ペリーから開港を求められた江戸幕府が、東海道との往き来が不便な横浜村を「開港場」に選んだのは、その間に野毛山があって、港を隔離できたからだった。しかし横浜港の発展は著しく、「関内」に至近な野毛山は貿易商たちが競って豪邸を営む眺望の地となった。またその標高差を利用して、横浜に近代水道が敷かれる役割りを担ったし、関東大震災で街が灰燼に帰したあとは公園として整備され、横浜の震災復興記念の地になった。



そんな解説板を読みながら公園の小径を行くと、様々なグループが思い思いの場所で弁当を広げている。その様子は傍らの句碑「蕗のたうおもひおもひの夕汽笛」(中村汀女)によく似合う。梢の向こうに「みなとみらい」のランドマークタワーが頭をのぞかせているので、どこにいても方角を確認できる。横浜はいまや、全国2位の大都市である。不便な寒村に外国人を押し込めようとした幕府の重鎮たちは、さぞ驚いていることだろう。
------------------------------------
> **やるべきこと**
1) 野毛山についての文章によると、江戸幕府が横浜村を開港場に選んだのはなぜですか。
2) 野毛山についての文章の続きを、最後の文のあとから書いてください。

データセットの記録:
------------------------------------
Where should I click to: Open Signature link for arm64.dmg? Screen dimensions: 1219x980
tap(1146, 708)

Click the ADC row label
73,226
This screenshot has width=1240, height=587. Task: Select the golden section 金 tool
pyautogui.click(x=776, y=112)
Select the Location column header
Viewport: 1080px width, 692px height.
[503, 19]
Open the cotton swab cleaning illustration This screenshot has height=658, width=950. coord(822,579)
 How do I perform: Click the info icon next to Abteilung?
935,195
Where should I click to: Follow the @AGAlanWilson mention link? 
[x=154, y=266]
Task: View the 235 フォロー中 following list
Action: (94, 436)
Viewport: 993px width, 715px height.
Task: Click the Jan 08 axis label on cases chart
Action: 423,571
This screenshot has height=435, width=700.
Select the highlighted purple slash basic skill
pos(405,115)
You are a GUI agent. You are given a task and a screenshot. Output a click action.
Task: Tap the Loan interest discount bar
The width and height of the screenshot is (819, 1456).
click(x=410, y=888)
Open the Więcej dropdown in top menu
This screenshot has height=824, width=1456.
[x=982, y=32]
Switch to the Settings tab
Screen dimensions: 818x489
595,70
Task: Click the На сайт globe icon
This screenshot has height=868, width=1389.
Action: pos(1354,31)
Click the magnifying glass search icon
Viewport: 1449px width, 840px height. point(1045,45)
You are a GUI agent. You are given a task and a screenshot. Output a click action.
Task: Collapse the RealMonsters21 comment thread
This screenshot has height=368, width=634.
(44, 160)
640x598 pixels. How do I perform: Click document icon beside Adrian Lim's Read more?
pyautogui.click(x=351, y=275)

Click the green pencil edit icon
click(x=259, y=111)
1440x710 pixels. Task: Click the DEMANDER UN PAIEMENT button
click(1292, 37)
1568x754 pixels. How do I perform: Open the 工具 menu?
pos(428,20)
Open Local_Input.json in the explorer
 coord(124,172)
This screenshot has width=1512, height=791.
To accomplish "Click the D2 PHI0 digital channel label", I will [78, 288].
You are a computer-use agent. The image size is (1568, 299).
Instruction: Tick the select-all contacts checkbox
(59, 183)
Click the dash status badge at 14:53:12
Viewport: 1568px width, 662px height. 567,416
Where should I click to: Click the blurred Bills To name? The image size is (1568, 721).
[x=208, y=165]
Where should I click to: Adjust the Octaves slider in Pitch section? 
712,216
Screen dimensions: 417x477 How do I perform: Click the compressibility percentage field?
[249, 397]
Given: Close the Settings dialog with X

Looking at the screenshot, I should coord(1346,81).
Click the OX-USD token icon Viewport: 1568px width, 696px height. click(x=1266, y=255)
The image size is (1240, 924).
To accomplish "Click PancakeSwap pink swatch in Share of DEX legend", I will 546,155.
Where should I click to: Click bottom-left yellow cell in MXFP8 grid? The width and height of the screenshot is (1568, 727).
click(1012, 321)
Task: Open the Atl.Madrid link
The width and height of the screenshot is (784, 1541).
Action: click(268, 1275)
------------------------------------
> **最終結果**
1) 東海道との間に野毛山があって、港を隔離できたからです。

2)
しかしあの井伊掃部頭直弼はこれを見通していたかもしれない。強権で開国を推進した直弼の銅像が、野毛山北方の掃部山(かもんやま)公園に建っている。明治になって井伊家が山を買い取り、横浜港開港50年を記念して直弼の銅像を建てたのだという。ところが一夜にしてその首が切り落とされたとかで、政治決断の怨念の根深さは、いつの世も変わらない。とはいえ人間の感情など、100年も過ぎてみればどうということもない。



花に誘われて、息子が結婚式を挙げた伊勢山皇大神宮の丘を回り込んで歩き続け、掃部山にも登ってみる。ここも花の名所だということで、小径はどこも《花むしろ》である。さすがに歩き疲れて来たけれど、ここまで来たからにはと横浜駅まで歩くことにする。かつて東横線の駅があったはずの高島町は、駅が地中に入って空には高速道路網が縦横に延びている。しだいに風景は殺風景になり、その分、記憶の中の横浜になって行く。



翌日、井の頭池に行ってみると、水面は歩いて渡れるかと思うほどの《花いかだ》である。湧水に始まるこの池の水は、花に埋もれた堰から流れ出して神田川となり、高田馬場―江戸川橋―お茶の水と25キロほど下って隅田川に合流する。途中の江戸川橋界隈も花の名所で、もう一人の息子はそこで暮らしている。彼は弟夫婦の落胆を心配し、父親に連絡して来た。これからは花の季節を迎えるたびに、大を思い出すことだろう。(2012.4.12)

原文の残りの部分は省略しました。